Richard traced for me a little sketch of what he expected to find in the Lake Regions (see below).

SKETCH MAP OF AFRICA.

That last afternoon I had placed round his neck a medal of the Blessed Virgin upon a steel chain, which we Catholics commonly call "the miraculous medal." He promised me he would wear it throughout his journey, and show it me on his return. I had offered it to him on a gold chain, but he had said, "Take away the gold chain; they will cut my throat for it out there." He did show it me round his neck when he came back; he wore it all his life, and it is buried with him.

What made my position more painful was, that he knew that I should not be allowed to receive any letters from him, and therefore it was not safe to write often, and then only to say what others might read. He left to me, at my request, the task of breaking the fact of my engagement to my people, when, where, and how I pleased, as it would be impossible to marry me until he came back. I would here insert a little poem he wrote on leaving—

"I wore thine image, Fame,
Within a heart well fit to be thy shrine!
Others a thousand boons may gain,
One wish was mine—

"The hope to gain one smile,
To dwell one moment cradled on thy breast,
Then close my eyes, bid life farewell,
And take my rest!

"And now I see a glorious hand
Beckon me out of dark despair!
Hear a glorious voice command,
'Up, bravely dare.

"'And if to leave a deeper trace
'On earth, to thee, Time, Fate, deny;
'Drown vain regret, and have the grace
'Silent to die.'

"She pointed to a grisly land,
Where all breathes death—earth, sea, and air!
Her glorious accents sound once more:
'Go, meet me there!'

"Mine ear will hear no other sound,
No other thought my heart will know.
Is this a sin? 'Oh, pardon, Lord!
'Thou mad'st me so.'

"R. F. B.

"September, 1856."


CHAPTER XII.

HIS EXPLORATION OF THE LAKE REGIONS, TAKING CAPTAIN SPEKE AS SECOND IN COMMAND.

My Foreword.

It was the Royal Geographical Society which induced Lord Clarendon, Secretary of State for Foreign Affairs, to supply Richard with funds for an exploration of the then utterly unknown Lake Regions of Central Africa.

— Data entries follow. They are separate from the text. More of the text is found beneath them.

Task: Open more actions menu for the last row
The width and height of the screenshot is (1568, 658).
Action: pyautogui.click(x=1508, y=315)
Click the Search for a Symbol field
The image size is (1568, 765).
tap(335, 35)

In October, 1856, he set out for Bombay, applied for Captain Speke, and landed at Zanzibar on December 19th, 1856. Lieut.-Colonel Hamerton, her Majesty's Consul at Zanzibar, was very good to them; they made a tentative expedition from January 5th to March 6th, 1857, about the Mombas regions. They got a bad coast fever, and returned to Zanzibar. They then set out again into the far interior, into which only one European, Monsieur Maizan, a French naval officer, had attempted to penetrate; he was cruelly murdered at the outset of his journey.

It was the first successful attempt to penetrate that country, and laid the foundation for others. It was the base on which all subsequent journeys were founded; Livingstone, Cameron, Speke and Grant, Sir S. Baker, and Stanley carried it out. Where Richard found the rudest barbarians, Church missions have been established, and commerce, and now a railway is proposed to connect the coast with the Lake Regions. This expedition brought neither honour nor profit to Richard; but the world is not likely to forget it; the future will be more generous and juster than the past or present. During these African explorations, Richard was attacked by fever twenty-one times, by temporary paralysis and partial blindness. On his return he brought out "The Lake Regions of Equatorial Africa," 2 vols., 1860, and the Royal Geographical Society devoted the whole of their thirty-third volume to its recital (Clowes and Son). Richard's book was translated into French by Madame H. Loreau, and republished in New York by Fakir, 1861. It will shortly be added to the Uniform Library in preparation. In May, 1859, the moment he returned to England, he immediately proposed another Expedition, which, however, the Royal Geographical Society gave to his disloyal companion, who completely and wilfully spoiled the first Expedition as far as lay in his power.